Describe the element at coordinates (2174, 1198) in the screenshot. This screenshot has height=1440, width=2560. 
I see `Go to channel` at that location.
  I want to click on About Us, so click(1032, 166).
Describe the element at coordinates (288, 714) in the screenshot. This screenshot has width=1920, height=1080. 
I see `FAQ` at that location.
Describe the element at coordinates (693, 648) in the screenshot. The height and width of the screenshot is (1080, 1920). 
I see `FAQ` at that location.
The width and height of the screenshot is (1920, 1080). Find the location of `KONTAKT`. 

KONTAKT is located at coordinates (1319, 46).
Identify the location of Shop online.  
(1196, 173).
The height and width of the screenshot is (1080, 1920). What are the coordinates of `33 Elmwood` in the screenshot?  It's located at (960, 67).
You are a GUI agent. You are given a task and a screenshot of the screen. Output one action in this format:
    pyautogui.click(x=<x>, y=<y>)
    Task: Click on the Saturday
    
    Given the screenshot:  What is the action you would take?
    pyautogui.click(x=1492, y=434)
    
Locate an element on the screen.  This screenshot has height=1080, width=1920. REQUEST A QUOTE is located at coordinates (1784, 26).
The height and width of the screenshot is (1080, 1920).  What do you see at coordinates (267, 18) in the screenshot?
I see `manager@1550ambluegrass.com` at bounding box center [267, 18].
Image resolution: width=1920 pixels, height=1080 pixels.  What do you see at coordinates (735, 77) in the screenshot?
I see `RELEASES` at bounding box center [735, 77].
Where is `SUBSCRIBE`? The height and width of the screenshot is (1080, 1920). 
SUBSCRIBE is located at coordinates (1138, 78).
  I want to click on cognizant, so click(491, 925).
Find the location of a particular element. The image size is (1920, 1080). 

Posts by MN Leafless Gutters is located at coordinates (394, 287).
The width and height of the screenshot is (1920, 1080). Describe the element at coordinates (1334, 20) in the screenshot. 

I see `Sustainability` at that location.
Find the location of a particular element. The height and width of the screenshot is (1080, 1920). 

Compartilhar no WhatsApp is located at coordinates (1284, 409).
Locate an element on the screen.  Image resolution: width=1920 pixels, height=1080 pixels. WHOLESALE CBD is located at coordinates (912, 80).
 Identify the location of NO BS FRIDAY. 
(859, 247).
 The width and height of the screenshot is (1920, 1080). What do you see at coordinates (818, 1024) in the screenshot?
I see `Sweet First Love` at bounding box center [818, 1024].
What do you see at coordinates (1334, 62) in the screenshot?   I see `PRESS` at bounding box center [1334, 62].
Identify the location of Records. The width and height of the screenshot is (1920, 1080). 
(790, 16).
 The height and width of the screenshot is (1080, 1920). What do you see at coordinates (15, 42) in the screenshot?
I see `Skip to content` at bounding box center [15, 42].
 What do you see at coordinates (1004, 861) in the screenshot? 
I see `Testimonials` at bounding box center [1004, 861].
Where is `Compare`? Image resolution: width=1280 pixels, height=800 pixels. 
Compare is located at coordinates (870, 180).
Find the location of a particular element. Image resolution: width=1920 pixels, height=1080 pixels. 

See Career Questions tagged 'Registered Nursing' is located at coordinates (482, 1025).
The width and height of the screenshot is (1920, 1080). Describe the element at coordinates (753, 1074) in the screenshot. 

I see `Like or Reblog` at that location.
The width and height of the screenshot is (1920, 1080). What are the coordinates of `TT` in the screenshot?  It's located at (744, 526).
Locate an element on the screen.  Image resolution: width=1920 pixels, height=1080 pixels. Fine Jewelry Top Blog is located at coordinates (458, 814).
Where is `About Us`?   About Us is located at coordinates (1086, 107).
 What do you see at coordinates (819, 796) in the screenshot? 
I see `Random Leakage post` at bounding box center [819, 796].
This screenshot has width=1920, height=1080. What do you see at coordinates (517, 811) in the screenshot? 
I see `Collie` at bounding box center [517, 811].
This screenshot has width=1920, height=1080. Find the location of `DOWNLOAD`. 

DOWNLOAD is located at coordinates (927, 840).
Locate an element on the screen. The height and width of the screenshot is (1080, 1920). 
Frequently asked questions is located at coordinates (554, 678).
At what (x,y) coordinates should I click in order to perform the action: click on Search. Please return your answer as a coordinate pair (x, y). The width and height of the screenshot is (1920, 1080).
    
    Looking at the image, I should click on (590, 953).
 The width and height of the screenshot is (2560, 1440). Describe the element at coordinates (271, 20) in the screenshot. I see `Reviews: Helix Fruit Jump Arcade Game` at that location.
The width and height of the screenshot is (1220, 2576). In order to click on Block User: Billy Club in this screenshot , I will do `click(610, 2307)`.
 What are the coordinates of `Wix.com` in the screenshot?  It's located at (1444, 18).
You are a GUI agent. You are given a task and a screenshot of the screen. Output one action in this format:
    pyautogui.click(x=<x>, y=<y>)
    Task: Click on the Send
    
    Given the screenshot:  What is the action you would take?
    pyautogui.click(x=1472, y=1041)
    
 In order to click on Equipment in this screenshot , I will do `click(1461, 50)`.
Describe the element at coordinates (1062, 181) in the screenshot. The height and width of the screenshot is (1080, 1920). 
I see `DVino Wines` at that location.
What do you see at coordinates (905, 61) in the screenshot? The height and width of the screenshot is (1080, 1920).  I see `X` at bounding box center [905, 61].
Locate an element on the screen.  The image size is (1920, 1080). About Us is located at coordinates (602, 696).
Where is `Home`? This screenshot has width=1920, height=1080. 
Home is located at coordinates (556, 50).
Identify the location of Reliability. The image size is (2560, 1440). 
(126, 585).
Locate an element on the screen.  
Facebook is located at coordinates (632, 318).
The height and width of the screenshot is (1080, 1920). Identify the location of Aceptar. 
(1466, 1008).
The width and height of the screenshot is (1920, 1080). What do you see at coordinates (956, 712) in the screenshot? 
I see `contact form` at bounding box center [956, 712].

● AIM
Copy out all of the records above, replacing "Identify the location of" with "Give the position of" everywhere it occurs and changing nothing else.

● RESPONSE BELOW
Describe the element at coordinates (2174, 1198) in the screenshot. This screenshot has height=1440, width=2560. 
I see `Go to channel` at that location.
  I want to click on About Us, so click(1032, 166).
Describe the element at coordinates (288, 714) in the screenshot. This screenshot has width=1920, height=1080. 
I see `FAQ` at that location.
Describe the element at coordinates (693, 648) in the screenshot. The height and width of the screenshot is (1080, 1920). 
I see `FAQ` at that location.
The width and height of the screenshot is (1920, 1080). Find the location of `KONTAKT`. 

KONTAKT is located at coordinates (1319, 46).
Give the position of Shop online.  
(1196, 173).
The height and width of the screenshot is (1080, 1920). What are the coordinates of `33 Elmwood` in the screenshot?  It's located at (960, 67).
You are a GUI agent. You are given a task and a screenshot of the screen. Output one action in this format:
    pyautogui.click(x=<x>, y=<y>)
    Task: Click on the Saturday
    
    Given the screenshot:  What is the action you would take?
    pyautogui.click(x=1492, y=434)
    
Locate an element on the screen.  This screenshot has height=1080, width=1920. REQUEST A QUOTE is located at coordinates (1784, 26).
The height and width of the screenshot is (1080, 1920).  What do you see at coordinates (267, 18) in the screenshot?
I see `manager@1550ambluegrass.com` at bounding box center [267, 18].
Image resolution: width=1920 pixels, height=1080 pixels.  What do you see at coordinates (735, 77) in the screenshot?
I see `RELEASES` at bounding box center [735, 77].
Where is `SUBSCRIBE`? The height and width of the screenshot is (1080, 1920). 
SUBSCRIBE is located at coordinates (1138, 78).
  I want to click on cognizant, so click(491, 925).
Find the location of a particular element. The image size is (1920, 1080). 

Posts by MN Leafless Gutters is located at coordinates (394, 287).
The width and height of the screenshot is (1920, 1080). Describe the element at coordinates (1334, 20) in the screenshot. 

I see `Sustainability` at that location.
Find the location of a particular element. The height and width of the screenshot is (1080, 1920). 

Compartilhar no WhatsApp is located at coordinates (1284, 409).
Locate an element on the screen.  Image resolution: width=1920 pixels, height=1080 pixels. WHOLESALE CBD is located at coordinates (912, 80).
 Give the position of NO BS FRIDAY. 
(859, 247).
 The width and height of the screenshot is (1920, 1080). What do you see at coordinates (818, 1024) in the screenshot?
I see `Sweet First Love` at bounding box center [818, 1024].
What do you see at coordinates (1334, 62) in the screenshot?   I see `PRESS` at bounding box center [1334, 62].
Give the position of Records. The width and height of the screenshot is (1920, 1080). 
(790, 16).
 The height and width of the screenshot is (1080, 1920). What do you see at coordinates (15, 42) in the screenshot?
I see `Skip to content` at bounding box center [15, 42].
 What do you see at coordinates (1004, 861) in the screenshot? 
I see `Testimonials` at bounding box center [1004, 861].
Where is `Compare`? Image resolution: width=1280 pixels, height=800 pixels. 
Compare is located at coordinates (870, 180).
Find the location of a particular element. Image resolution: width=1920 pixels, height=1080 pixels. 

See Career Questions tagged 'Registered Nursing' is located at coordinates (482, 1025).
The width and height of the screenshot is (1920, 1080). Describe the element at coordinates (753, 1074) in the screenshot. 

I see `Like or Reblog` at that location.
The width and height of the screenshot is (1920, 1080). What are the coordinates of `TT` in the screenshot?  It's located at (744, 526).
Locate an element on the screen.  Image resolution: width=1920 pixels, height=1080 pixels. Fine Jewelry Top Blog is located at coordinates (458, 814).
Where is `About Us`?   About Us is located at coordinates (1086, 107).
 What do you see at coordinates (819, 796) in the screenshot? 
I see `Random Leakage post` at bounding box center [819, 796].
This screenshot has width=1920, height=1080. What do you see at coordinates (517, 811) in the screenshot? 
I see `Collie` at bounding box center [517, 811].
This screenshot has width=1920, height=1080. Find the location of `DOWNLOAD`. 

DOWNLOAD is located at coordinates (927, 840).
Locate an element on the screen. The height and width of the screenshot is (1080, 1920). 
Frequently asked questions is located at coordinates (554, 678).
At what (x,y) coordinates should I click in order to perform the action: click on Search. Please return your answer as a coordinate pair (x, y). The width and height of the screenshot is (1920, 1080).
    
    Looking at the image, I should click on (590, 953).
 The width and height of the screenshot is (2560, 1440). Describe the element at coordinates (271, 20) in the screenshot. I see `Reviews: Helix Fruit Jump Arcade Game` at that location.
The width and height of the screenshot is (1220, 2576). In order to click on Block User: Billy Club in this screenshot , I will do `click(610, 2307)`.
 What are the coordinates of `Wix.com` in the screenshot?  It's located at (1444, 18).
You are a GUI agent. You are given a task and a screenshot of the screen. Output one action in this format:
    pyautogui.click(x=<x>, y=<y>)
    Task: Click on the Send
    
    Given the screenshot:  What is the action you would take?
    pyautogui.click(x=1472, y=1041)
    
 In order to click on Equipment in this screenshot , I will do `click(1461, 50)`.
Describe the element at coordinates (1062, 181) in the screenshot. The height and width of the screenshot is (1080, 1920). 
I see `DVino Wines` at that location.
What do you see at coordinates (905, 61) in the screenshot? The height and width of the screenshot is (1080, 1920).  I see `X` at bounding box center [905, 61].
Locate an element on the screen.  The image size is (1920, 1080). About Us is located at coordinates (602, 696).
Where is `Home`? This screenshot has width=1920, height=1080. 
Home is located at coordinates (556, 50).
Give the position of Reliability. The image size is (2560, 1440). 
(126, 585).
Locate an element on the screen.  
Facebook is located at coordinates (632, 318).
The height and width of the screenshot is (1080, 1920). Give the position of Aceptar. 
(1466, 1008).
The width and height of the screenshot is (1920, 1080). What do you see at coordinates (956, 712) in the screenshot? 
I see `contact form` at bounding box center [956, 712].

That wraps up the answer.